Die komische Seite dieser Verfahrensart wurde kürzlich in Ost-Berlin deutlich, als ein 52jähriger Oberst des Staatssicherheitsdienstes Scheidung begehrte. Hatte doch seine Gattin ein halbes Dutzend politischer Funktionen inne und arbeitete hauptberuflich an leitender Stelle der Frauenorganisation. Weder eine Aussöhnung noch einvernehmliche

Trennung waren zu erreichen Genosse Oberst hatte sich seine Wiederverheiratung mit einer 27jährigen Jugendleiterin in den Kopf gesetzt. Als die junge Dame dann im siebten Monat schwanger war, ordnete man — wie üblich in diesen Fällen, unter Ausschluß der Öffentlichkeit — ein Verfahren an. Das Gericht wollte beiden Seiten gerecht werden und versuchte, zu vermitteln. Da das Verschulden eines Ehegatten nach dem neuen SED-Familienrecht bei der Scheidung überhaupt keine Rolle spielt, mußte man sich ganz darauf konzentrieren, daß eine Ehe geschieden werden kann, wenn sie „ihren Sinn für die Ehegatten, die Kinder und damit auch für die Gesellschaft verloren hat“. Die Frau sagte, sie wolle die Ehe aufrechterhalten, denn sie habe schon mehrmals verziehen. Der Oberst beabsichtigte, „hinsichtlich Liebe noch mal von vorne zu beginnen“. Das Gericht schied die Ehe mit dem Argument, für die Gesellschaft sei es das Wichtigste, daß das Kind der Geliebten durch den Oberst bei der Erziehung am meisten profitieren und somit zu einem wertvollen Mitglied der Arbeiterklasse werde.

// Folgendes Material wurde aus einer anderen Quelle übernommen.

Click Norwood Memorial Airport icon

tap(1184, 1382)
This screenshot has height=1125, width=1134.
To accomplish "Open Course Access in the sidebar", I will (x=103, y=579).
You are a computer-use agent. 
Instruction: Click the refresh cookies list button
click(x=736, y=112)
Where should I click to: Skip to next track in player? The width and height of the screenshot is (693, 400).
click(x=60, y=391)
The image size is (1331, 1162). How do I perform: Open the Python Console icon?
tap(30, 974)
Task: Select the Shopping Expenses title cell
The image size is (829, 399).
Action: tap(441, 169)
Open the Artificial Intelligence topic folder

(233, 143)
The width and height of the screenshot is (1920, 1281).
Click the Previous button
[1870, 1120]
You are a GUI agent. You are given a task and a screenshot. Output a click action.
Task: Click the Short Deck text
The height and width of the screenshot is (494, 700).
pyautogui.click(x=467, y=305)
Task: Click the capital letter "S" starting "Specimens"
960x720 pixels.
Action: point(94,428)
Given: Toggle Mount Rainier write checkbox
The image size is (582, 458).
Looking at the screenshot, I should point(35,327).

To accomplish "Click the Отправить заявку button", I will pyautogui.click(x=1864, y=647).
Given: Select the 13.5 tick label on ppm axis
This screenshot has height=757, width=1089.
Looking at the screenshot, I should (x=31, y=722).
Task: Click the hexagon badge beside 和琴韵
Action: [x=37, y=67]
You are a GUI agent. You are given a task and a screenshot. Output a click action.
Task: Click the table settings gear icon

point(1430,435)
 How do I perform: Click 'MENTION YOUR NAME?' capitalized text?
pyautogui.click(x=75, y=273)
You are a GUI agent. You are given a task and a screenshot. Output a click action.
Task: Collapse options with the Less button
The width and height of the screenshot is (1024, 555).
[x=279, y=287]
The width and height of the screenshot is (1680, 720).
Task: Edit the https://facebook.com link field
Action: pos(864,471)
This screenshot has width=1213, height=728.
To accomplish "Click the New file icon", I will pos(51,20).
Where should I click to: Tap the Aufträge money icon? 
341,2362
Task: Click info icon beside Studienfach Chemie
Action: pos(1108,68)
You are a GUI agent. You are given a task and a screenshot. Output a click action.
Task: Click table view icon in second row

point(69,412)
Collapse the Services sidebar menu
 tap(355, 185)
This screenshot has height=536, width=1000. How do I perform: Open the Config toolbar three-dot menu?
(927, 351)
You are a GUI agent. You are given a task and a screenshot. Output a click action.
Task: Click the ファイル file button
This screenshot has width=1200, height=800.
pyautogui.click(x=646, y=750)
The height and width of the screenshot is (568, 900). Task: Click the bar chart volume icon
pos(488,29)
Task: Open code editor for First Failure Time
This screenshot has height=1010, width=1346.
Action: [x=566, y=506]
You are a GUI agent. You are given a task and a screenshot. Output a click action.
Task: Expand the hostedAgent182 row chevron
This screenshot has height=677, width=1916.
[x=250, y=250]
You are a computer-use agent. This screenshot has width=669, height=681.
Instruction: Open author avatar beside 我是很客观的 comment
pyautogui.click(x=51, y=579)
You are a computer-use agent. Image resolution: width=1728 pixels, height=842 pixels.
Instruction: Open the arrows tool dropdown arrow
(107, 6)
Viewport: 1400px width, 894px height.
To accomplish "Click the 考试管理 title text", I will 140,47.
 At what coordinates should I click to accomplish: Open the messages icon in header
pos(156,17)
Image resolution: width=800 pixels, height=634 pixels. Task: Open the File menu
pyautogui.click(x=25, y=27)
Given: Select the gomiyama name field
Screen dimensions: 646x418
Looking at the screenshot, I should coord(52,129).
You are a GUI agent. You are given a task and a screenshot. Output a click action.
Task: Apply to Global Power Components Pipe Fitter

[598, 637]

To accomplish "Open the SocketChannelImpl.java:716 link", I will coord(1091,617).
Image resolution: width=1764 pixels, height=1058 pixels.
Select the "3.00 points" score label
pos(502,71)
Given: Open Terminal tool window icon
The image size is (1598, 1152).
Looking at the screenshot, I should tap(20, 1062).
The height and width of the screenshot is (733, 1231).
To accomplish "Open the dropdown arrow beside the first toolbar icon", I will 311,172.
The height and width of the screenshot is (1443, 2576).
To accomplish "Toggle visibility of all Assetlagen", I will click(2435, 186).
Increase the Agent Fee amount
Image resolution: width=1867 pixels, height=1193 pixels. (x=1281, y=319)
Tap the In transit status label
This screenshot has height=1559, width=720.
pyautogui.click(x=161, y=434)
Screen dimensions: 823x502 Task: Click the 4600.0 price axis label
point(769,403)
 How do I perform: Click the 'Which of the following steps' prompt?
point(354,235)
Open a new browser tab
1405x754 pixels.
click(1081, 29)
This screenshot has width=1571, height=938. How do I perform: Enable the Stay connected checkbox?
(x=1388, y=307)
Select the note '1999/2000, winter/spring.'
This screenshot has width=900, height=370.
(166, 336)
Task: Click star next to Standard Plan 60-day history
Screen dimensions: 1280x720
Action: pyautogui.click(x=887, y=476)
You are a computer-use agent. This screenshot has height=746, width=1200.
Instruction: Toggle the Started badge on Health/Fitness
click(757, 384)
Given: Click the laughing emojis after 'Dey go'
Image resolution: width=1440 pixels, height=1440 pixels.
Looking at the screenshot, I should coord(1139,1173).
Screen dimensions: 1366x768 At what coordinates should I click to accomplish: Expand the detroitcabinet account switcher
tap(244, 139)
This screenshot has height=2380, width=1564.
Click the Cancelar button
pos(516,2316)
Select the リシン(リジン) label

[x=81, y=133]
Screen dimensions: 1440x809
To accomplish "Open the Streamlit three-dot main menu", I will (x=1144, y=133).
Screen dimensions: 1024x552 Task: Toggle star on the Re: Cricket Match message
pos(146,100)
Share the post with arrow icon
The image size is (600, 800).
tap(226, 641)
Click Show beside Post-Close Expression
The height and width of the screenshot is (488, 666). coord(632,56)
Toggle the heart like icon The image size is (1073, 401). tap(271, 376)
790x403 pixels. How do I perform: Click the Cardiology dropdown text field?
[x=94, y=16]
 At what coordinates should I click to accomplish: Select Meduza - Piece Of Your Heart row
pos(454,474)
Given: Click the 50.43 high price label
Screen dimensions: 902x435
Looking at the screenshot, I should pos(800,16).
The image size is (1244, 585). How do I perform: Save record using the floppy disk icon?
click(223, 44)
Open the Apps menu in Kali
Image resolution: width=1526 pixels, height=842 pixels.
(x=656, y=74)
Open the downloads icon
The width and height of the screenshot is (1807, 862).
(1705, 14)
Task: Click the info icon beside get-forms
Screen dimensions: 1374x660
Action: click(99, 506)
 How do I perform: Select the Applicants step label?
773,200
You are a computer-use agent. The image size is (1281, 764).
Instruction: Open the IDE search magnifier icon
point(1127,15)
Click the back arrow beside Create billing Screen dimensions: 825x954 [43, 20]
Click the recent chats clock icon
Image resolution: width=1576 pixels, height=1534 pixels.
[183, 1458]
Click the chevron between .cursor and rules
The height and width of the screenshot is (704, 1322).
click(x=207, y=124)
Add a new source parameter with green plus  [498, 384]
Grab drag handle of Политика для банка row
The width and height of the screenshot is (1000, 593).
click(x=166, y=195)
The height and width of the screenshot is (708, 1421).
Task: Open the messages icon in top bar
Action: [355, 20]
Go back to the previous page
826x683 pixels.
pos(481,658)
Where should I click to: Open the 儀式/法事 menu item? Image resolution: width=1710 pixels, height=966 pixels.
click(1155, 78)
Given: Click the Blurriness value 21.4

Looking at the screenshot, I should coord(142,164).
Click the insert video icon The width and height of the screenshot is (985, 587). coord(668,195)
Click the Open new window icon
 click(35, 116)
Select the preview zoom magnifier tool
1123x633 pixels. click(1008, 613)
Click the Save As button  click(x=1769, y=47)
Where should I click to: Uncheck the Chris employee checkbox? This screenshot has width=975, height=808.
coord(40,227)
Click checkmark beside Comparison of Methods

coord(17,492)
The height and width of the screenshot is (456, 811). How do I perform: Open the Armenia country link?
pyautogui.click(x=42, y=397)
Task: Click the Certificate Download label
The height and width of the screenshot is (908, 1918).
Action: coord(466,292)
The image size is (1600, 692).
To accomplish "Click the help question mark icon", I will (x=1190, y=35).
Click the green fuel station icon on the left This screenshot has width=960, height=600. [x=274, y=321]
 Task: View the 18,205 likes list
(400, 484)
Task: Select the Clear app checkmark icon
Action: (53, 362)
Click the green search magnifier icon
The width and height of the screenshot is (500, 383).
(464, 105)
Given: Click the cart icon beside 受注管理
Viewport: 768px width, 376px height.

„... Sie tendieren zum Klassenfeind!“

Ein Drittel aller Eheschließungen in der DDR wird zwischen dem ersten und vierten Ehejahr geschieden. Im Verhältnis zur Bevölkerung sind die Scheidungen bei Berufssoldaten der Nationalen Volksarmee am höchsten, obwohl solche Ehen materiell völlig abgesichert sind. Ein Witz in der Armee charakterisiert das: „Leutnant und noch nicht zum zweiten Male verheiratet? Genosse, Sie tendieren zum Klassenfeind!“ Die Scheidung junger Ehen wird eher begünstigt als eingedämmt. Ideologisch begründet man das mit dem Hinweis, leichte Scheidungen seien Beweis dafür, daß in der sozialistischen Gesellschaft materieller oder religiöser Druck nicht mehr bestehe. Auch die Karriere werde durch mehrere Scheidungen nicht behindert. Im übrigen ist die außerheliche Zeugung eines Kindes kein Scheidungsgrund. Auswirkung: Im Jahre 1969 wurden 29.034 Kinder in der DDR unehelich geboren. Das sind 15 Prozent aller Geburten (in der Bundesrepublik 5 Prozent).